ТЕКСТ ДЛЯ ЧТЕНИЯ:
- - - - -
Кафтаны и лапсердаки. Сыны и пасынки: писатели евреи в русской литературе - Львов Аркадий Львович 7 стр.


Ах, Бог ты мой, куда подевались в Осиных виршах новозаветные прелести: дароносица, широкий вынос плащаницы, евхаристия! Как будто ветром выдуло, как будто и не было их никогда.

Уже, как пращур его Авраам, уже, как в Торе, превыше всего Ося ценит очаг, овцу и желтизну - кто бы мог поверить: желтизну! - травы:

Немного теплого куриного помета
И бестолкового овечьего тепла;
Я все отдам за жизнь - мне так нужна забота -
И спичка серная меня б согреть могла.

Взгляни: в моей руке лишь глиняная крынка,
И верещанье звезд щекочет слабый слух,
Но желтизну травы и теплоту суглинка
Нельзя не полюбить сквозь этот жалкий пух.

Изощренным иудейским нюхом Ося обоняет нечто знакомое, почитай, уже около трех тысяч лет, со времен ассирийского плена: не государство для человека, а человек - для государства! В небесной лазури многоопытным своим глазом он узрел нечто грозно-знакомое: "Ассирийские крылья стрекоз". Ветхозаветные страхи предков наседают на него со всех сторон:

И военной грозой потемнел
Нижний слой помраченных небес,
Шестируких летающих тел
Слюдяной перепончатый лес.

Есть или нет человеку от этого спасение? Есть, слава Богу, есть: оттуда же, откуда всегда чаяли иудеи спасения - с небес:

И с трудом пробиваясь вперед
В чешуе искалеченных крыл,
Под высокую руку берет
Побежденную твердь Азраил.

Как будто отомкнули в Осиной душе ларец, где хранил он свои иудейские ключи к миру - и хоть в страхе, хоть в ужасе, но голосом Исайи, голосом Иеремии вопрошает, возвещает он стогнам и улицам, городам и миру:

Век мой, зверь мой, кто сумеет
Заглянуть в твои зрачки
И своею кровью склеит
Двух столетий позвонки?
…………….
- - - - -
Строки данных:
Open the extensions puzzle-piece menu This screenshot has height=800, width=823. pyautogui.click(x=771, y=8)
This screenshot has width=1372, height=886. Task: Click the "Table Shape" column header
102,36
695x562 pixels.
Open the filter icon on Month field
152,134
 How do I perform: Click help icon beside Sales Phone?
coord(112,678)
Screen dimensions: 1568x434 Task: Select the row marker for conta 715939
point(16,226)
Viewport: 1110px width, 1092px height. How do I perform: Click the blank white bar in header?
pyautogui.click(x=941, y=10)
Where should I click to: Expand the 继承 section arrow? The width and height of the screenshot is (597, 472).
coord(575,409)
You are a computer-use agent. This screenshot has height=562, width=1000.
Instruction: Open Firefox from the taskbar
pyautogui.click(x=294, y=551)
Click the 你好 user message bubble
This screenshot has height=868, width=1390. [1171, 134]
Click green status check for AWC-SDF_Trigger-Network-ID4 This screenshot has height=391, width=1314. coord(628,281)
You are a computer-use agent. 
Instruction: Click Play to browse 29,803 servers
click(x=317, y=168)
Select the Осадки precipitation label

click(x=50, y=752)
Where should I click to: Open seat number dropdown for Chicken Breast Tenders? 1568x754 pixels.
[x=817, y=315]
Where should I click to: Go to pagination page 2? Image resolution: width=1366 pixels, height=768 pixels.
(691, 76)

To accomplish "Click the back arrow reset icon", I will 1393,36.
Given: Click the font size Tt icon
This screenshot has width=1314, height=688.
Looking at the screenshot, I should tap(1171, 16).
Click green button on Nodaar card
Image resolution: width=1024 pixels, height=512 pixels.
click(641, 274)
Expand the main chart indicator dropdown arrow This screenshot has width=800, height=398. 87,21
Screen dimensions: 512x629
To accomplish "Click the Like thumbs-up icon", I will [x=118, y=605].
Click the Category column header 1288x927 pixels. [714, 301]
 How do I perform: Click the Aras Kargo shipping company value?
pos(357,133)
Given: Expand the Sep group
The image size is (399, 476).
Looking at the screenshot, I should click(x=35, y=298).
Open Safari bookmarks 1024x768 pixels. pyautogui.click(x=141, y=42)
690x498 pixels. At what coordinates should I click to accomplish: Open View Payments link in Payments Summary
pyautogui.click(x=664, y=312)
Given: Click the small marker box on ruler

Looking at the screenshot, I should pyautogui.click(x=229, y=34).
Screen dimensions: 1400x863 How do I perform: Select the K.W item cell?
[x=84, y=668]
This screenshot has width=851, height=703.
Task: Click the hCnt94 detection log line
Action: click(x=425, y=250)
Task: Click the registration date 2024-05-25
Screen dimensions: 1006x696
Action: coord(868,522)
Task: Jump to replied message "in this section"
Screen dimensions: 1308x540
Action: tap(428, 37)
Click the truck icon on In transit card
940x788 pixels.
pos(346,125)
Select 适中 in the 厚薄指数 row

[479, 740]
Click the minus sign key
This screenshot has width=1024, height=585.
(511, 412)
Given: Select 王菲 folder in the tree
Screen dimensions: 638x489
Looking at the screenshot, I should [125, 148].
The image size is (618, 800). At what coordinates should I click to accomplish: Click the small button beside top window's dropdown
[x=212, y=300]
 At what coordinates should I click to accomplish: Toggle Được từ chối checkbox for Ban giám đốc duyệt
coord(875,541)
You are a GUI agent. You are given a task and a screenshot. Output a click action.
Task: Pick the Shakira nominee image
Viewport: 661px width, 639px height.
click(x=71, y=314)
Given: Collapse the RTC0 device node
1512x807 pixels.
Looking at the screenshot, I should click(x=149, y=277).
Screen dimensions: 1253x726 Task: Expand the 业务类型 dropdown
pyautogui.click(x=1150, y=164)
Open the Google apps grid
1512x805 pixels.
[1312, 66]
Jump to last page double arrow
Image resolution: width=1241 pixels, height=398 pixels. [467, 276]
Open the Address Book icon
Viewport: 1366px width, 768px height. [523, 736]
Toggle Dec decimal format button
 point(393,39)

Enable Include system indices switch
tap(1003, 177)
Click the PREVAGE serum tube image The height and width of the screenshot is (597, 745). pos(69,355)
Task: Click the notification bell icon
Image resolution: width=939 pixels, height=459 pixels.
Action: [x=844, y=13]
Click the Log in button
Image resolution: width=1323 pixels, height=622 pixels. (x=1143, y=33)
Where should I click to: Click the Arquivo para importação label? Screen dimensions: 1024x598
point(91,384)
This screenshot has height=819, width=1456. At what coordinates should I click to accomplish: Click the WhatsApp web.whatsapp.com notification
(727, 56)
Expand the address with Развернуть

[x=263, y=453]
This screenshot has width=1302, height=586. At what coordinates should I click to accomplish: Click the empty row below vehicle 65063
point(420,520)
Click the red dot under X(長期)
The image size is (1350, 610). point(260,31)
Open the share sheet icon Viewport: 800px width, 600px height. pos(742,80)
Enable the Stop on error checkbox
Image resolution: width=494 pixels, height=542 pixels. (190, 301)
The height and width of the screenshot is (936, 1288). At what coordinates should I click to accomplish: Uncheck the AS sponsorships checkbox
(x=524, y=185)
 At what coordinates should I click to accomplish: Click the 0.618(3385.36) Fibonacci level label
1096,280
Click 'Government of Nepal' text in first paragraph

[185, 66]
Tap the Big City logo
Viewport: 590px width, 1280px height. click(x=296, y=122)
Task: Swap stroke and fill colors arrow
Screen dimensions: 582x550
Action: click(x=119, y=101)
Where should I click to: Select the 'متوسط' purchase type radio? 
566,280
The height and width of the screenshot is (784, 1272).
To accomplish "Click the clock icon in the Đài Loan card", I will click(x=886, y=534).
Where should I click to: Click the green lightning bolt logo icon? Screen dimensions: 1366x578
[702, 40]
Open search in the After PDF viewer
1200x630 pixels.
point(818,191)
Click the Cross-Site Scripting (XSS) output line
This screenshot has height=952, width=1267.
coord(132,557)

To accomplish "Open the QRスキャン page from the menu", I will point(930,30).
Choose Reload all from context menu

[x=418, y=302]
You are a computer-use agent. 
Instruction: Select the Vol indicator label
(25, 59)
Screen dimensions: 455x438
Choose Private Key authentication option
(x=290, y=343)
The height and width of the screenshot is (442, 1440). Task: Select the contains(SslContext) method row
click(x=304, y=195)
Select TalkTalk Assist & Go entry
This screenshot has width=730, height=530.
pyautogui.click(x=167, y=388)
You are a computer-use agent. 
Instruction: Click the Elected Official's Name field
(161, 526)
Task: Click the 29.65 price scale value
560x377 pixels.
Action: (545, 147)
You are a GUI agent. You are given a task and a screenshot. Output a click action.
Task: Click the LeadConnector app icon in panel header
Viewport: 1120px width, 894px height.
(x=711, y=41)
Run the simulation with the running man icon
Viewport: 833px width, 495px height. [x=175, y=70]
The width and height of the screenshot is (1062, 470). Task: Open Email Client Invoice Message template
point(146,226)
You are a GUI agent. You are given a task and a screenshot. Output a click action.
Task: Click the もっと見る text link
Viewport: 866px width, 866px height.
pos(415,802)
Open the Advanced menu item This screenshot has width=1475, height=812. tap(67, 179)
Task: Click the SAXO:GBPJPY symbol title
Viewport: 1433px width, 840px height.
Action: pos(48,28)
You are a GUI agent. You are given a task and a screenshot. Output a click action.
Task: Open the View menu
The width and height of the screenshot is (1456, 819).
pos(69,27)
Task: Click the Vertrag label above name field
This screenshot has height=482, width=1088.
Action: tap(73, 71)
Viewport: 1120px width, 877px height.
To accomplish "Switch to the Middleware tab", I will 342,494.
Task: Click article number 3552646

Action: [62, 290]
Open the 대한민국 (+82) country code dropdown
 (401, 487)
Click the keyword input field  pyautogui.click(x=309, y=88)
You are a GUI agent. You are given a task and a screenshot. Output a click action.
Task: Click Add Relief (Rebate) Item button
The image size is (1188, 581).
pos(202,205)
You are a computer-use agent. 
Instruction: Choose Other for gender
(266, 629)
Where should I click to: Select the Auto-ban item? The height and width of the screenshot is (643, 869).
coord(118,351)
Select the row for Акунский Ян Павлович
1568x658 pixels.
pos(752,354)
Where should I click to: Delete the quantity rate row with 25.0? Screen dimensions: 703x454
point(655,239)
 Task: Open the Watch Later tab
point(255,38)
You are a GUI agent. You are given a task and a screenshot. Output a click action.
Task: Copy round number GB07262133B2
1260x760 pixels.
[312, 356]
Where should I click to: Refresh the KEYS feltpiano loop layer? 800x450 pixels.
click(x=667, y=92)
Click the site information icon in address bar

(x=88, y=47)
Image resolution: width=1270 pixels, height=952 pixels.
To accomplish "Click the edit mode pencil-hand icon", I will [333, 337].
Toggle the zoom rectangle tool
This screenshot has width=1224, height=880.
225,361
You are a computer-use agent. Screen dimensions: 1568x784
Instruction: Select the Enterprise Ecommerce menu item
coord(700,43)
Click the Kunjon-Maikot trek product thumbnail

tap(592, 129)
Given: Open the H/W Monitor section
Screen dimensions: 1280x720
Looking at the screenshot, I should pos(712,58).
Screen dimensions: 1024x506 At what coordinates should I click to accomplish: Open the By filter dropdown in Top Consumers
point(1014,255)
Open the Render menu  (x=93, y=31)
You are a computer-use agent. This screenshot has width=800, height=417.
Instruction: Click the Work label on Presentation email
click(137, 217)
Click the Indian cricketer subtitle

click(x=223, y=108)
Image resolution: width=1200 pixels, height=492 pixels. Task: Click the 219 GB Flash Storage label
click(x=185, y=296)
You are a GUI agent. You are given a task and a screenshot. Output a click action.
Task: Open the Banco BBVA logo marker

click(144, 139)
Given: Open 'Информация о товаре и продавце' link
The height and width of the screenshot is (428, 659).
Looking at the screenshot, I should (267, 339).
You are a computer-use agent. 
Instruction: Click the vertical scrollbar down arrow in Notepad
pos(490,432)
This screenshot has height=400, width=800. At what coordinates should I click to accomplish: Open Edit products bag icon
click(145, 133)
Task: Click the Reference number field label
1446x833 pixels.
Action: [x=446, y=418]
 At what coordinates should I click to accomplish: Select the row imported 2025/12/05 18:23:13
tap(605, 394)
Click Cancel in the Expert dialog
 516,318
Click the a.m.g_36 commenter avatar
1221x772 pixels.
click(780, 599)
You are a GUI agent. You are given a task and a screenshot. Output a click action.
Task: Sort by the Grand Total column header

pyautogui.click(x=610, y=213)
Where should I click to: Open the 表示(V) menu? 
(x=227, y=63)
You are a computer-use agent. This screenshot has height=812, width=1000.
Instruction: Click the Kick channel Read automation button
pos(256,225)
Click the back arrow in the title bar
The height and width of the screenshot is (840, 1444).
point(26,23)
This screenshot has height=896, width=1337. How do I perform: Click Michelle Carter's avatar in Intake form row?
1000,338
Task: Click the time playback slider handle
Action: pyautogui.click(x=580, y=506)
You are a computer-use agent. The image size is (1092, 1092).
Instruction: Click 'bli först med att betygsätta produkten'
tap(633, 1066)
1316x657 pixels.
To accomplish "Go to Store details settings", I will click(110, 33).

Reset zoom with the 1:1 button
- - - - -
ЗАДАНИЯ:
(1) Ответьте на вопросы по тексту о стихах Оси.
(a) Какие новозаветные прелести, по словам автора, исчезли из Осиных виршей?
(b) Со времен какого события Ося, по тексту, обоняет нечто знакомое?
(c) Кто в стихах о небесах берет под высокую руку побежденную твердь?
(2) Продолжите текст о стихах Оси с того места, на котором он обрывается.

ОТВЕТЫ:
(1)
(a) Дароносица, широкий вынос плащаницы и евхаристия.
(b) Со времен ассирийского плена, почитай, уже около трех тысяч лет.
(c) Азраил.

(2)
Словно нежный хрящ ребенка -
Век младенческой земли,
Снова в жертву, как ягненка,
Темя жизни принесли.

Нет, это еще не конец мира, не конец жизни - еще будут набухать почки, еще будут из земли зеленые побеги:

Но разбит твой позвоночник,
Мой прекрасный жалкий век.
И с бессмысленной улыбкой
Вспять глядишь, жесток и слаб.
Словно зверь, когда-то гибкий,
На следы своих же лап.

Но разве не с ним, этим веком, печатал Ося свой шаг на земле, разве не рядом оставляли они следы: тот - своих лап, этот - своей стопы? Как же, оглядевшись на следы одного, не увидеть следов другого, тем более что другой - это и есть он сам, Осип Мандельштам!

Ах, все перемешалось в беспутной Осиной голове, и, как во снах, не поймешь, где начало, где конец, и вообще, есть ли они, начало и конец, не порождение ли они нашего разума, который жаждет во всем усмотреть последовательность, порядок.

Но только ли разум жаждет порядка: а совесть, зовущая человека к истине, к Слову, разве не жаждет счета, который тот же порядок!

"Хрупкое летоисчисление нашей эры подходит к концу. Спасибо за то, что было: Я сам ошибся, я сбился, запутался в счете".

Ну нет, спасибо здесь не отделаешься: не перед другими - перед собой не отделаешься! Идет, грядет этот день - "1-e января 1924", и стареющий сын века, Осип Мандельштам, внук реб Вениамина, рви на себе одежды, как повелели отцы, кричи от боли, блудный сын, собиравший травы для племени чужого:

Какая боль - искать потерянное слово,
Больные веки поднимать
И, с известью в крови, для племени чужого
Ночные травы собирать.
……………
Мне хочется бежать от моего порога.
Куда? На улице темно,
И, словно сыплют соль мощеною дорогой,
Белеет совесть предо мной.

Когда белеет перед человеком собственная его совесть, тем более когда человеку этому уже тридцать три от роду, пора подводить итоги, кому окончательные, кому предварительные, сие, как говорится, не от нас зависит, не в нашей воле, но подводить итоги надо.

И Осип подвел:

Нет, никогда ничей я не был современник,
Мне не с руки почет такой.
О как противен мне какой-то соименник,
То был не я, то был другой.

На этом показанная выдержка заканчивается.